Security Analytics Will Get Focused in 2017

These seven product shifts will elevate security in the coming year

What a difference a year makes for those of us engaged in advanced threat detection in the world of security analytics. Up until two years ago, security analytics was a market searching for a definition, with no common name, no common feature set, and no clearly understood need. That’s no longer the case, because the market has spoken:

“We don’t have the staff to analyze 10,000 alerts per day.”
“SIEMS were not built to handle everything we’re throwing at it.”
“I want to add more data for better threat visibility.”
“I must investigate incidents across months of data, and my SIEM cannot hold it all.”

Anyone in big data security analytics hears these appeals every day. The market for security analytics has evolved, because enterprises constantly create more sensitive data (classified information, intellectual property, trade secrets, PII, and PHI), which is constantly under attack, and which creates more and more metadata about the location, access, use and protection of the sensitive data. This vast sea of metadata is where the indicators of compromise that define attacks can be found. It is where SIEMs have failed and where big data security analytics offers huge value.

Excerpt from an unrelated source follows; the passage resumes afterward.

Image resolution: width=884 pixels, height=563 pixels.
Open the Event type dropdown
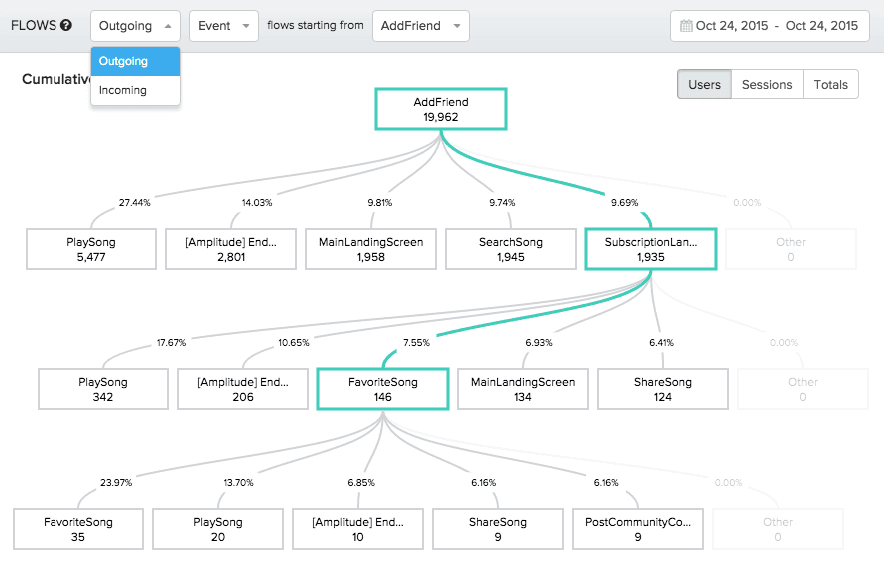(224, 26)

The upshot is that we have arrived at some common purchase criteria. As Gartner Analyst Toby Bussa writes in his latest Market Guide for User and Entity Behavior Analytics, “Favor vendors that profile multiple entities, including users and their peer groups and devices, and those who use machine learning to detect anomalies. These features enable more detection of malicious or abusive users who might otherwise go unnoticed.”

The reality today is that of the 15-plus vendors that claim to provide a true security-analytics solution, only a handful, Interset included, have created platforms that meet Gartner’s recommendation and offer the scalability to actually work in an operations deployment.

If this is where we are today, how will security analytics evolve in 2017?

Here are a few technology shifts we can expect during the next 12-18 months:
1) Security analytics will cover an even broader set of threats—specifically different types of fraud and money laundering threats and threats against critical infrastructure. In late 2017, we will also see the emergence of threat detection for IOT-related threats.
2) Vendors in security analytics that rely on rules-based detection will be eliminated as viable players due to deployment complexity, with machine learning and statistically-based capabilities becoming a core feature.
3) Vendors that are truly providing an effective security analytics solution will showcase increasingly sophisticated analytical methods, not just anomaly detection, to solve cybersecurity problems.
4) Data sources for security analytics have been primarily from existing SIEM products. But in 2017, that will shift to enterprise applications like ERM, PLM, and SCM, as security teams learn that data from these systems offers greater threat visibility.
5) Leading security-analytic products will deliver new dashboards that take a more risk-based view of threats and deliver value beyond security to lines of business and the executive teams.
6) Integration between security analytics, incident response, and security orchestration tools will become the norm as security operations centers look to streamline operations.
7) By the end of 2017, a battle will develop between SIEM and security analytics vendors as capabilities overlap, and each vies to be the center of the security-operations process.

Finally, if history repeats, by 2018, this battle will explode into aggressive acquisitions and at least one of the top SIEM players will leave the market.